* [Entries on where items appear]:
##############################

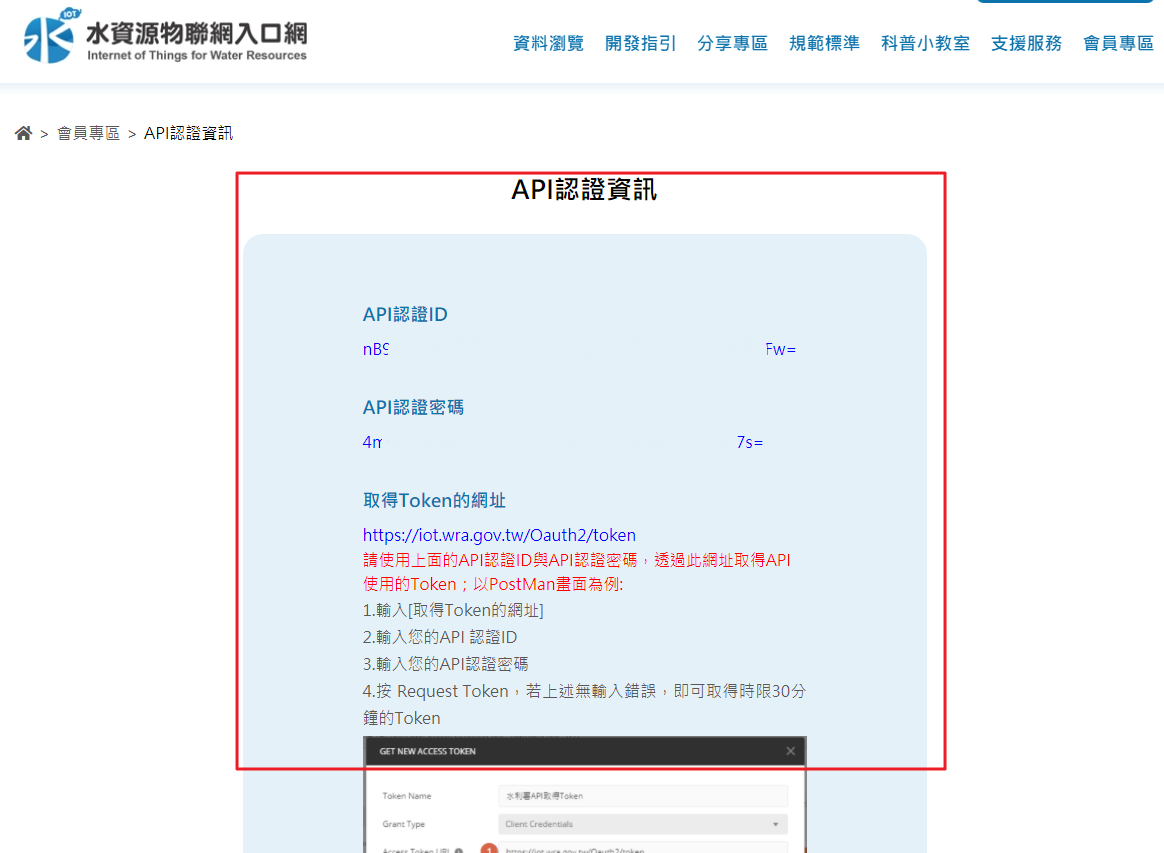Click the API認證資訊 breadcrumb item
Image resolution: width=1164 pixels, height=853 pixels.
[188, 133]
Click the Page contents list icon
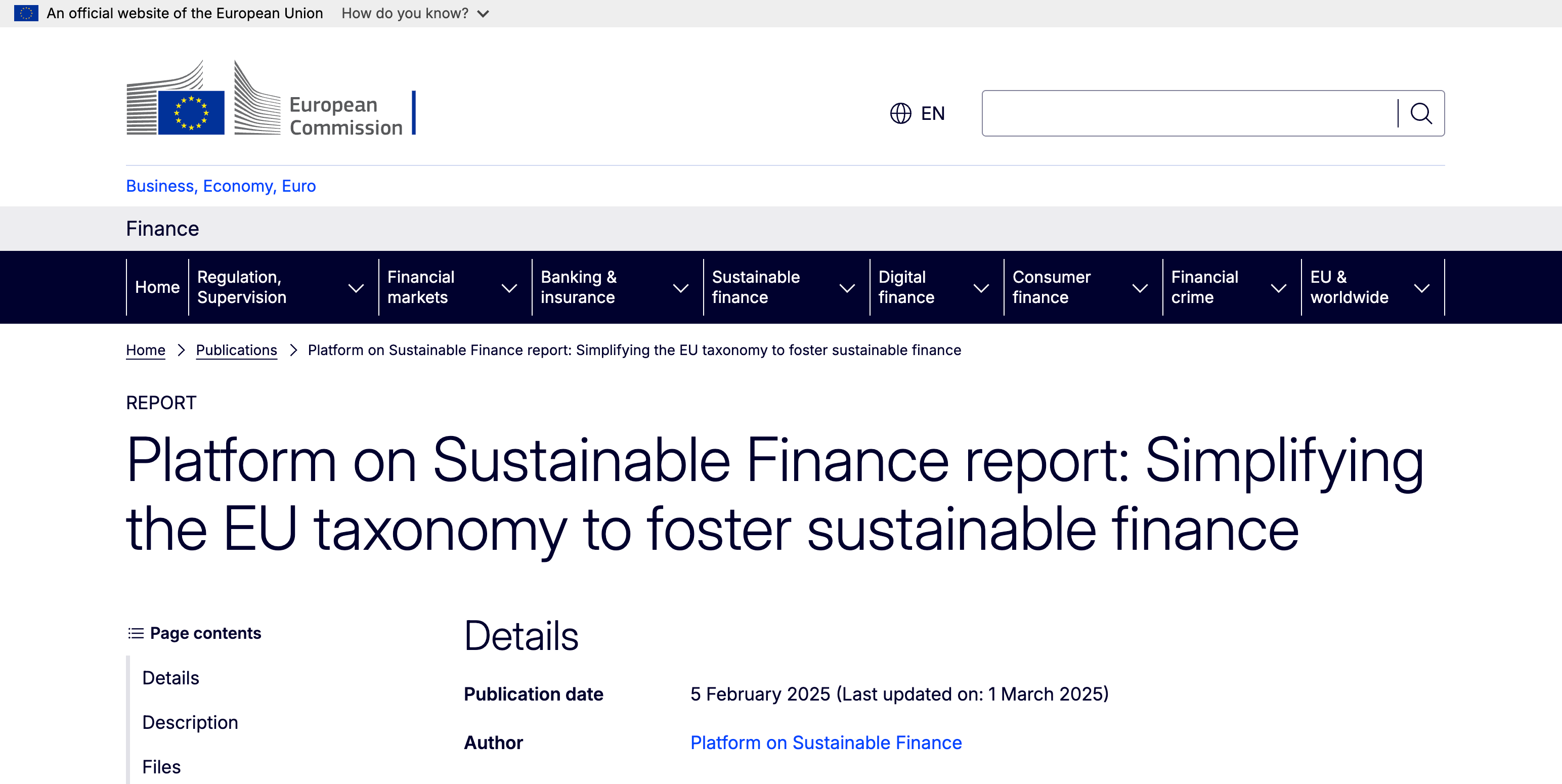Image resolution: width=1562 pixels, height=784 pixels. 136,633
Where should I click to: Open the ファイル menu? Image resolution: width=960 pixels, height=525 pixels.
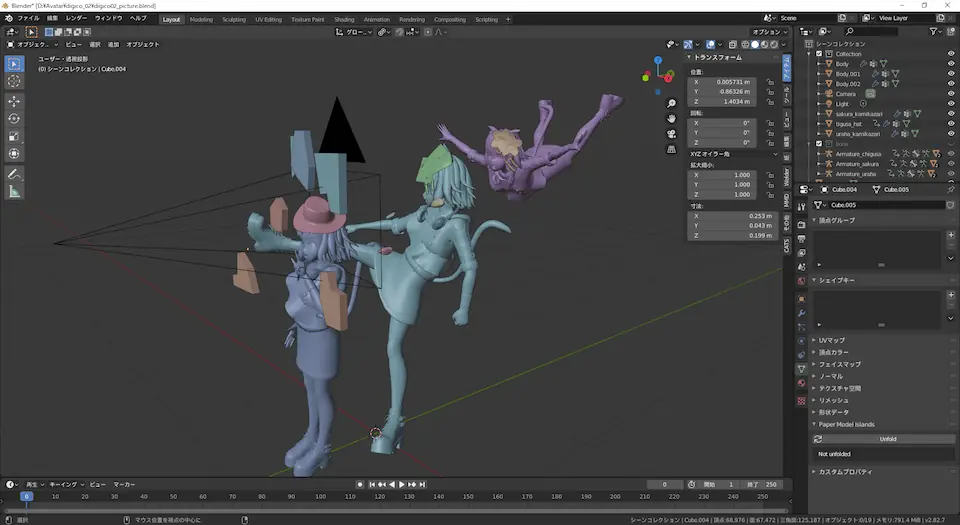(x=29, y=18)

##############################

* [Task to complete]:
Reproduce the material above word for word, leaving out the pictures.

* [Result of the exercise]:
Click the API認證資訊 breadcrumb item
Image resolution: width=1164 pixels, height=853 pixels.
[188, 133]
Click the Page contents list icon
Image resolution: width=1562 pixels, height=784 pixels. 136,633
Where should I click to: Open the ファイル menu? Image resolution: width=960 pixels, height=525 pixels.
(x=29, y=18)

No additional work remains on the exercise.